* Data provided:

□ □ □ □ □ □ □

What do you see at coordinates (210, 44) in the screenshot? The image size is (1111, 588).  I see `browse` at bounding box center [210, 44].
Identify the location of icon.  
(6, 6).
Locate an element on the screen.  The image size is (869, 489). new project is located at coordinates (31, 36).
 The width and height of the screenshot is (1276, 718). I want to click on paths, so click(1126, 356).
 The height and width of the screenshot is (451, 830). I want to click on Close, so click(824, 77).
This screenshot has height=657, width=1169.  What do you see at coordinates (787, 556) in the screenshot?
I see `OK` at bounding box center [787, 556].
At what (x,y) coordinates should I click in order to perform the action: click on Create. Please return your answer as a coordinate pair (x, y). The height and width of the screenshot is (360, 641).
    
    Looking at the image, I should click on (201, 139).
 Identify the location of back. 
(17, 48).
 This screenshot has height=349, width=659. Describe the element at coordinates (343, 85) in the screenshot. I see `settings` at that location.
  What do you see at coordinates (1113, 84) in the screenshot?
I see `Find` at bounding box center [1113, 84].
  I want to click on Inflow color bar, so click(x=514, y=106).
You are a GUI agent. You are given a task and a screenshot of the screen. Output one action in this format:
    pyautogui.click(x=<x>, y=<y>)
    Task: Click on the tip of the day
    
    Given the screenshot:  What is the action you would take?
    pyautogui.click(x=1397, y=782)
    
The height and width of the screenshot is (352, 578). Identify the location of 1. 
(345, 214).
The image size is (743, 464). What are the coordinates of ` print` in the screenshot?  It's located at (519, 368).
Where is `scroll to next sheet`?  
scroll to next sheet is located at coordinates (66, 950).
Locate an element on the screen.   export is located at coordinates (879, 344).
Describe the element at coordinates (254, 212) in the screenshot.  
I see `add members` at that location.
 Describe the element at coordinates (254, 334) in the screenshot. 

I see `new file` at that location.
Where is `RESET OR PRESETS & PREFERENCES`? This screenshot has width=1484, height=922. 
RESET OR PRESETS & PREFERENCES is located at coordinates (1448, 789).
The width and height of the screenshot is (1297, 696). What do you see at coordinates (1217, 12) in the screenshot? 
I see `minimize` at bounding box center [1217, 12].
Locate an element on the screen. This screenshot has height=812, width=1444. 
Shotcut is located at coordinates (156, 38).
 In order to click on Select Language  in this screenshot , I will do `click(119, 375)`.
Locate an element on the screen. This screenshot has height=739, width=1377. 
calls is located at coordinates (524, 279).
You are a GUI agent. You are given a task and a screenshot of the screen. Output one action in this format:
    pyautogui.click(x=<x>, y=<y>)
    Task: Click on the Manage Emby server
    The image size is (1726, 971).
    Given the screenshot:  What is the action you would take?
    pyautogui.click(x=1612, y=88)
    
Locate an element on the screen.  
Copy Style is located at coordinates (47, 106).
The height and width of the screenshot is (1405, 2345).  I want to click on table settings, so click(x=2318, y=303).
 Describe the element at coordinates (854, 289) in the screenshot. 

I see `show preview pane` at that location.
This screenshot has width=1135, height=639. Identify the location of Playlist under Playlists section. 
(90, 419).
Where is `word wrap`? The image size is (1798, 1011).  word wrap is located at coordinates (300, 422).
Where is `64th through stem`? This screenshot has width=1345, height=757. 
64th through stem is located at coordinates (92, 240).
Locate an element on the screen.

□ □ □ □ □ □ □

* Your task: Rewrite all the records, putting "Find an element on the screen" wherever "Locate an element on the screen" appears and leaving everything else unchanged.

* Exercise solution:
What do you see at coordinates (210, 44) in the screenshot? The image size is (1111, 588).  I see `browse` at bounding box center [210, 44].
Identify the location of icon.  
(6, 6).
Find an element on the screen.  The image size is (869, 489). new project is located at coordinates (31, 36).
 The width and height of the screenshot is (1276, 718). I want to click on paths, so click(1126, 356).
 The height and width of the screenshot is (451, 830). I want to click on Close, so click(824, 77).
This screenshot has height=657, width=1169.  What do you see at coordinates (787, 556) in the screenshot?
I see `OK` at bounding box center [787, 556].
At what (x,y) coordinates should I click in order to perform the action: click on Create. Please return your answer as a coordinate pair (x, y). The height and width of the screenshot is (360, 641).
    
    Looking at the image, I should click on (201, 139).
 Identify the location of back. 
(17, 48).
 This screenshot has height=349, width=659. Describe the element at coordinates (343, 85) in the screenshot. I see `settings` at that location.
  What do you see at coordinates (1113, 84) in the screenshot?
I see `Find` at bounding box center [1113, 84].
  I want to click on Inflow color bar, so click(x=514, y=106).
You are a GUI agent. You are given a task and a screenshot of the screen. Output one action in this format:
    pyautogui.click(x=<x>, y=<y>)
    Task: Click on the tip of the day
    
    Given the screenshot:  What is the action you would take?
    pyautogui.click(x=1397, y=782)
    
The height and width of the screenshot is (352, 578). Identify the location of 1. 
(345, 214).
The image size is (743, 464). What are the coordinates of ` print` in the screenshot?  It's located at (519, 368).
Where is `scroll to next sheet`?  
scroll to next sheet is located at coordinates (66, 950).
Find an element on the screen.   export is located at coordinates (879, 344).
Describe the element at coordinates (254, 212) in the screenshot.  
I see `add members` at that location.
 Describe the element at coordinates (254, 334) in the screenshot. 

I see `new file` at that location.
Where is `RESET OR PRESETS & PREFERENCES`? This screenshot has width=1484, height=922. 
RESET OR PRESETS & PREFERENCES is located at coordinates (1448, 789).
The width and height of the screenshot is (1297, 696). What do you see at coordinates (1217, 12) in the screenshot? 
I see `minimize` at bounding box center [1217, 12].
Find an element on the screen. This screenshot has height=812, width=1444. 
Shotcut is located at coordinates (156, 38).
 In order to click on Select Language  in this screenshot , I will do `click(119, 375)`.
Find an element on the screen. This screenshot has height=739, width=1377. 
calls is located at coordinates (524, 279).
You are a GUI agent. You are given a task and a screenshot of the screen. Output one action in this format:
    pyautogui.click(x=<x>, y=<y>)
    Task: Click on the Manage Emby server
    The image size is (1726, 971).
    Given the screenshot:  What is the action you would take?
    pyautogui.click(x=1612, y=88)
    
Find an element on the screen.  
Copy Style is located at coordinates (47, 106).
The height and width of the screenshot is (1405, 2345).  I want to click on table settings, so click(x=2318, y=303).
 Describe the element at coordinates (854, 289) in the screenshot. 

I see `show preview pane` at that location.
This screenshot has width=1135, height=639. Identify the location of Playlist under Playlists section. 
(90, 419).
Where is `word wrap`? The image size is (1798, 1011).  word wrap is located at coordinates (300, 422).
Where is `64th through stem`? This screenshot has width=1345, height=757. 
64th through stem is located at coordinates (92, 240).
Find an element on the screen.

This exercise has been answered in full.